Projects like yubikey-personalization, various Trezor bridge tools, and a long list of custom sensor applications use hidapi precisely because it sidesteps the Windows driver installation problem. The rule is straightforward: if the device is HID and you only need interrupt and control transfers, use hidapi. If the device is not HID, needs bulk or isochronous transfers, or you want a single code path that spans HID and non-HID devices, use libusb and accept the platform setup work.

sigrok and its companion application PulseView illustrate the libusb path well. They support dozens of logic analyzers and oscilloscopes, most of which use Cypress FX2-based hardware with custom bulk endpoints, no OS class driver, and firmware that gets loaded at runtime via a control transfer. hidapi would not reach these devices at all.

The Async Path

libusb’s synchronous API covers most use cases, but anything with sustained throughput or multiple simultaneous endpoints benefits from the asynchronous transfer path. The pattern: allocate a libusb_transfer struct with libusb_alloc_transfer(), fill in the endpoint, buffer, callback, and timeout, then submit with libusb_submit_transfer(). Drive completion by calling libusb_handle_events() in a loop, which processes any completed transfers and fires their callbacks.

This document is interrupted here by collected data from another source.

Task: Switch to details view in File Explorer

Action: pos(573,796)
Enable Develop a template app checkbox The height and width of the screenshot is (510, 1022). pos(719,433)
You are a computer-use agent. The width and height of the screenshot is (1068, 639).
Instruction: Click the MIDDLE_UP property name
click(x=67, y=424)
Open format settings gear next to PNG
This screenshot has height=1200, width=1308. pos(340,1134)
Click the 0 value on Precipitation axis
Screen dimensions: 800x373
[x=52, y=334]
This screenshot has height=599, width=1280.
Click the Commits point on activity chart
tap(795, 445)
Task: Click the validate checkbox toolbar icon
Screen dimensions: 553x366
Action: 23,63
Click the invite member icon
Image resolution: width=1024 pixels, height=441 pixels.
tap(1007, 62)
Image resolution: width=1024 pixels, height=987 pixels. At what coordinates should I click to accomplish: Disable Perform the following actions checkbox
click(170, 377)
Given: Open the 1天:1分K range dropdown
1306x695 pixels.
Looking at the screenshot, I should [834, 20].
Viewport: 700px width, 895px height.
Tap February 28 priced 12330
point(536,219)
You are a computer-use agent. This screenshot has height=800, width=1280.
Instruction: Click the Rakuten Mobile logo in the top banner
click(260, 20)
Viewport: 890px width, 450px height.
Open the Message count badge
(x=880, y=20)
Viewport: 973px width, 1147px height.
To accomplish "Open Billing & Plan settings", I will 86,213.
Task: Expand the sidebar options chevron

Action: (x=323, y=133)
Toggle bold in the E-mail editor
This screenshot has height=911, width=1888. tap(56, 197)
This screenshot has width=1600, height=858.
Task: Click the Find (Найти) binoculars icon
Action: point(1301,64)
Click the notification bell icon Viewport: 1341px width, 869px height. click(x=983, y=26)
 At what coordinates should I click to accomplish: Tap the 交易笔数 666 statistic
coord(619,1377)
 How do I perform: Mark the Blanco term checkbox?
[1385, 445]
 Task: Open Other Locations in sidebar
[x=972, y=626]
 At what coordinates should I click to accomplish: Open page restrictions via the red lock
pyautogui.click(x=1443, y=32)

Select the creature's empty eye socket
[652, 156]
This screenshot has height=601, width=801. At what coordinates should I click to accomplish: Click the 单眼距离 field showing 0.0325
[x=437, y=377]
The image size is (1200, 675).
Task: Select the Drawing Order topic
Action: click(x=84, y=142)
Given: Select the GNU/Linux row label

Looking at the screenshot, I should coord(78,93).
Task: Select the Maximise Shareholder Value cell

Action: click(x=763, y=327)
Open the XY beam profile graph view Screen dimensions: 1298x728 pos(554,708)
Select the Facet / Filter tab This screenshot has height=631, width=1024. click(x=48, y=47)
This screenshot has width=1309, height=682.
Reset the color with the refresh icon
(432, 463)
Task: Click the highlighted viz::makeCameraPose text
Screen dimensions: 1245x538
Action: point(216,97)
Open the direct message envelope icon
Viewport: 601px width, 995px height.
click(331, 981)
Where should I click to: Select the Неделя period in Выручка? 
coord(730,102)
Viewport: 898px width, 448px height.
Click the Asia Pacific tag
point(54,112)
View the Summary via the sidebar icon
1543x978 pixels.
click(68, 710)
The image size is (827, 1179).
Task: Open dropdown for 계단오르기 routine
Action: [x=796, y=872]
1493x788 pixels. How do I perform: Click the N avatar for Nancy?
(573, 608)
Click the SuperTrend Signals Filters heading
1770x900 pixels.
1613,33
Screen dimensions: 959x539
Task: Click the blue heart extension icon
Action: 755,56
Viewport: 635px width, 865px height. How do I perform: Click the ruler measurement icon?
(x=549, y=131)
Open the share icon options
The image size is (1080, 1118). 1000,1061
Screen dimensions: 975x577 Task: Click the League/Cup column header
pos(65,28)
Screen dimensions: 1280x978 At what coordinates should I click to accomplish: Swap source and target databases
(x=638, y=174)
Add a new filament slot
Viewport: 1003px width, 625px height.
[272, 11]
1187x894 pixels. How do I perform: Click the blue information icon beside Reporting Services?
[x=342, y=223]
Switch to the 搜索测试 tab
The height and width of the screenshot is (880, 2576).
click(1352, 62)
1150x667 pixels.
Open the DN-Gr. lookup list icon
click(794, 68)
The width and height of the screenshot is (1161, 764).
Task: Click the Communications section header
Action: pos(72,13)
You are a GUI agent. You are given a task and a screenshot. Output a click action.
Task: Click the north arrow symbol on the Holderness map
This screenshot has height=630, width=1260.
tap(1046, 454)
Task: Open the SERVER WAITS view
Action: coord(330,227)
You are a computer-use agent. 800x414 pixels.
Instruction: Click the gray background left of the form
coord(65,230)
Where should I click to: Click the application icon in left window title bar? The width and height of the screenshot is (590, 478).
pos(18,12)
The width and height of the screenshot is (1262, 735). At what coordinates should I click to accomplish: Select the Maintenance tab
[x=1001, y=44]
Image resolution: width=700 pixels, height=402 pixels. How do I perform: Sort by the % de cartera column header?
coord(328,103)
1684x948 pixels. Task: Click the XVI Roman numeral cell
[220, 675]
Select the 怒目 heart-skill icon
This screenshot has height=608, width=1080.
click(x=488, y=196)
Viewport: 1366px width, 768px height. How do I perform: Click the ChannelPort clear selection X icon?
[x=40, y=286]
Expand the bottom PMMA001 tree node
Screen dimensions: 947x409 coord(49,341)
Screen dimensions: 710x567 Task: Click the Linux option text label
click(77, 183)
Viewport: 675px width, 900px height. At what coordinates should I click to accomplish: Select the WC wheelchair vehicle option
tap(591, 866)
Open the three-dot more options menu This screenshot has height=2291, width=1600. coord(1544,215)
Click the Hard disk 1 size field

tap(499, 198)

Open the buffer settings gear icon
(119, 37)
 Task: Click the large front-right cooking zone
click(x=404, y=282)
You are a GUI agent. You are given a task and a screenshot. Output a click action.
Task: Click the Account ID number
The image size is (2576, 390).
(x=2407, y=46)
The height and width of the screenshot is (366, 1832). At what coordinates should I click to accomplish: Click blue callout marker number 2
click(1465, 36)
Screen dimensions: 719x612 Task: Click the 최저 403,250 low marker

libfreenect uses exactly this for continuous video: it pre-allocates a ring of isochronous transfer buffers and resubmits each buffer from within its completion callback, keeping the pipeline full without the overhead of per-transfer allocation. For bulk devices with high throughput, the same ring-buffer pattern applies, and the callback structure makes it natural to measure per-transfer latency and detect stalls.

The synchronous functions are wrappers around this same machinery. Understanding the async substrate is worth it once you hit throughput limits or need to multiplex transfers across multiple endpoints without blocking the application thread.

Putting It Together

The USB descriptor hierarchy, the transfer type system, and the platform gap are the three things worth internalizing before writing a userspace driver. The descriptors tell you what the device can do and how it expects to be addressed. The transfer type choice determines throughput, latency, and error behavior in ways that the higher-level API does not abstract away. The platform setup is genuinely different per OS, and ignoring it leads to code that works on Linux but requires a support article on Windows.

The actual libusb calls, once the setup is in place, are straightforward. The decisions that happen before the first libusb_open() call are the ones worth spending time on.